Muse/News: A princely statue, a punning pie artist, and the eternal queen of soul
SAM News
The Seattle Times’ Brendan Kiley interviews curator Xiaojin Wu about the new installation Noble Splendor: Art of Japanese Aristocrats. Discussed: An exquisite statue of a two-year-old prince, a 300-year-old clam shell matching game, and the mysterious ballot box stationed outside the installation—and what it will tell us.
We miss her art already: Molly Vaughan was featured in this week’s edition of Real Change. Reporter Lisa Edge discusses the just-closed Project 42 at SAM, Vaughan’s recent Seattle Art Fair performance and Neddy Award nomination, and what’s next for the artist.
Kimerly Rorschach, SAM’s director and CEO, was interviewed by Eileen Kinsella of Artnet about the new tariff on Chinese art coming into the U.S., which has many in the art world concerned.
“It’s overall not good and not helpful,” said Kimerly Rorschach, director of the Seattle Art Museum, which also oversees the city’s Asian Art Museum. “It makes work more expensive, it constrains the market and thus constrains us in bringing these works to our audiences and educating and promoting the cultural exchange that is the museum’s mission.”
Local News
Mason Bryan of Crosscut reports on the disturbing vandalism of Jasmine Iona Brown’s series of adhesive paintings around Capitol Hill called Black Teen Wearing Hoodie.
Erica C. Barnett for Seattle Magazine with an in-depth update on the efforts to “save” SAM neighbor the Showbox from being torn down for a 44-story apartment tower.
The Seattle Times’ Zoe Sayler speaks with Lauren Ko, whose intricate, geometric pie designs created for her @lokokitchen Instagram have catapulted her to a new career—and she doesn’t even have a sweet tooth!
“It’s the great irony of our life,” Ko says. “For the most part, if they’re sweet, we’re just like, ‘get them out of the house’ … If I had somehow gotten into pizza making, then we would be in trouble.”
Inter/National News
Hyperallergic’s Claire Voon on the National Portrait Gallery’s new show about silhouette portraits, which “democratized portraiture long before the advent of photography”—although their history also outlines many ugly truths.
Helen Stoilas, editor of the Art Newspaper, joined in the effort spearheaded by the Boston Globe asking newspapers across the country to run editorials decrying assaults on a free press; Helen connected the issue to the arts.
RIP to the Queen of Soul.
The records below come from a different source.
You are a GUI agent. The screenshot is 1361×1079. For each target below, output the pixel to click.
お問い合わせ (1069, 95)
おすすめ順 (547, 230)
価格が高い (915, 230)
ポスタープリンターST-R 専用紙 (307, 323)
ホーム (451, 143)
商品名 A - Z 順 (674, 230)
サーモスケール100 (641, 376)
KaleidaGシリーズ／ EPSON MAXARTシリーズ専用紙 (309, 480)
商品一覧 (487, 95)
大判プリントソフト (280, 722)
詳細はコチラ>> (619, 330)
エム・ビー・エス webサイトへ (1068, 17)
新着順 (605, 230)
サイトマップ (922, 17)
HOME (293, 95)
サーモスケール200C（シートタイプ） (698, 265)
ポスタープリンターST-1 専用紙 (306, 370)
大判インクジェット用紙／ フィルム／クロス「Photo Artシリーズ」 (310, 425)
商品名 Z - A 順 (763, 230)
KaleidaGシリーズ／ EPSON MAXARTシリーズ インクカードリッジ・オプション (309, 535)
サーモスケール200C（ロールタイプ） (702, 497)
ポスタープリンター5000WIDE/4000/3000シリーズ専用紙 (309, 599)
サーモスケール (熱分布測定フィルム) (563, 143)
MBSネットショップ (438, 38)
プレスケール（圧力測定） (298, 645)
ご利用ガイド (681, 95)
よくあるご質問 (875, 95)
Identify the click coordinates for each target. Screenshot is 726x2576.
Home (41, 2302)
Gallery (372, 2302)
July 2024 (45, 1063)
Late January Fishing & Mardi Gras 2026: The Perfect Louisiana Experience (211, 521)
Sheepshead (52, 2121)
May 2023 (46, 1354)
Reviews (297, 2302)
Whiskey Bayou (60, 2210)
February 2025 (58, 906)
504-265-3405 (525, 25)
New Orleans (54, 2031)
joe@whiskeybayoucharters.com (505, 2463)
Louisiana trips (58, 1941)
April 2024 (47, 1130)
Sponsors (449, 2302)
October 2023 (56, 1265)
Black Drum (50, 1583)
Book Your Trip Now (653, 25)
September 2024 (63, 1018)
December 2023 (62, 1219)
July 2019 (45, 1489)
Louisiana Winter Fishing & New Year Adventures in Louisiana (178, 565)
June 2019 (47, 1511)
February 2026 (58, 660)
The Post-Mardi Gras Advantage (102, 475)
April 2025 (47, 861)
Here’s the New York Times’ Wesley Morris on the just a little bit of respect still due, Dream Hampton for NPR on how Aretha embodied Detroit, and the New Yorker’s David Remnick on her legacy.
“Prayer, love, desire, joy, despair, rapture, feminism, Black Power—it is hard to think of a performer who provided a deeper, more profound reflection of her times. What’s more, her gift was incomparable.”
And Finally
Be the change you want to see in the world: Robocop is now an art historian.